Yesterday you got to see my best discoveries–aka I encountered them for the first time–of 2009 in movies, tv shows, and websites.  The day before in my reading stats for 2009 you saw my favorite books I discovered.  Today I’ll be finishing up my discoveries lists with Boston places, web clips, and recipes!

Boston Places

  • The Friendly Toast (1 Kendall Square, Cambridge, MA)
    Known as a hipster joint, this restaurant serves breakfast/brunch foods all day long.  It’s decorated with fun vintage posters, many of which are scifi themed.  The portion sizes are huge!  You really get the bang for your buck here, and vegetarian options are numerous.  You even can get vegetarian sausage!  The servers are also super-friendly.  This is currently my favorite breakfast place in Boston.
  • Berk’s Store (50 JFK St, Cambridge, MA)
    I was hunting everywhere for waterproof knee-high boots without a heel, when I wandered into this store.  Crowded into a small space is the best shoe store I’ve found in Boston.  The styles reflect the needs of Bostonians–good for walking and the weather without sacrificing style.  The employees are friendly and–get this!–you can put a deposit on shoes and have them hold them for you to pick up later without paying anything extra.  This is great for if you find a great pair of shoes/boots but don’t want to drag them on your commute with you.
  • Boston Bed Company (1113 Comm Ave, Boston, MA)
    More than just mattresses, they offer bed frames, bedroom furniture, living room furniture, sofas, and chairs.  This business is locally-owned, and they understand Bostonian’s needs.  Everything is reasonably priced, the sales associates are friendly but also understand giving you space to wander about the store on your own, and you get free delivery (over a certain price point, which I forget right now, but I easily reached it when buying my mattress and box spring).  Definitely check them out for any furniture needs.
  • Hootenanny (36 JFK St aka The Garage, Cambridge, MA)
    The clothing off-shoot of Newbury Comics, this store is great for funky clothing, shoes, and bags.  I got my Glomits there, as well as a steampunk skirt and dress.  They also offer vegan shoes for my vegan friends.  The prices can be a bit steep on some items, but they have continuous sales which knocks them right down to reasonable.
  • Jacob Realty (279 Newbury St, Boston, MA)
    I had to apartment hunt this year, and after many phone calls that ended with me mad at an agent who couldn’t accept my price limit as a real price limit, I finally landed on Jacob Realty.  My realtor actually listened to me and treated me with respect, and she helped me land a great apartment!  Definitely check them out if you’re on the apartment hunt.

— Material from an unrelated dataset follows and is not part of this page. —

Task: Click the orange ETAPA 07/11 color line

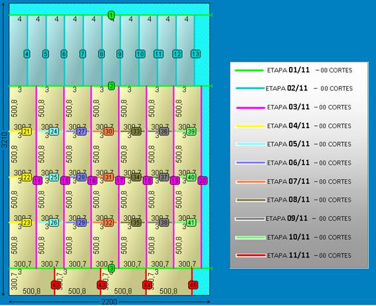Action: (251, 182)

Web Clips (yes I know there’s a lot of cats on this list)

Recipes

  • Emeril’s Vegetarian Egg Rolls
    Confession.  I have a deep fryer, and for my housewarming party I wanted to use it.  I’d made egg rolls with my dad when I was a kid, but those were meat-filled (this was before I went veg).  Anyway, I was shocked to discover Emeril has a vegetarian recipe.  They require a bit of work what with making up the filling and wrapping them, but they came out very good.  Even my friends who don’t like egg rolls liked these.
  • Little House Apple Pie (The Little House Cookbook: Fronteir Food from Laura Ingalls Wilder’s Classic Stories by Barbara M. Walker)
    I’d gone apple picking with two of my best buddies, and I wanted to make apple pie.  The problem was that I’d never gotten the family recipe from my mother who I disowned, so I needed to find a good new recipe.  Omg, people, you should ditch family recipes more often.  This pie is so good!  Side-note, I always use Emeril’s Basic Sweet Pie Crust with my pies.
  • Vegan Sweet Potato Latkes (current issue of Vegetarian Times, apparently isn’t on their website yet)
    I wanted to make latkes for my Chrismukkah gathering, but wanted a healthier version than the traditional one.  I love sweet potatoes and already had a stash of them, so this seemed like it’d be cool to try.  Instead of eggs, the recipe has you boil some sweet potatoes and mash them to use for binding the shredded potato together.  I was skeptical as to whether this would work, but it totally did.  These were a big hit.

That’s it for my best-of lists!  Hopefully next year I’ll have more recipes to share with you guys.  I hope you all made some fun discoveries of your own in 2009.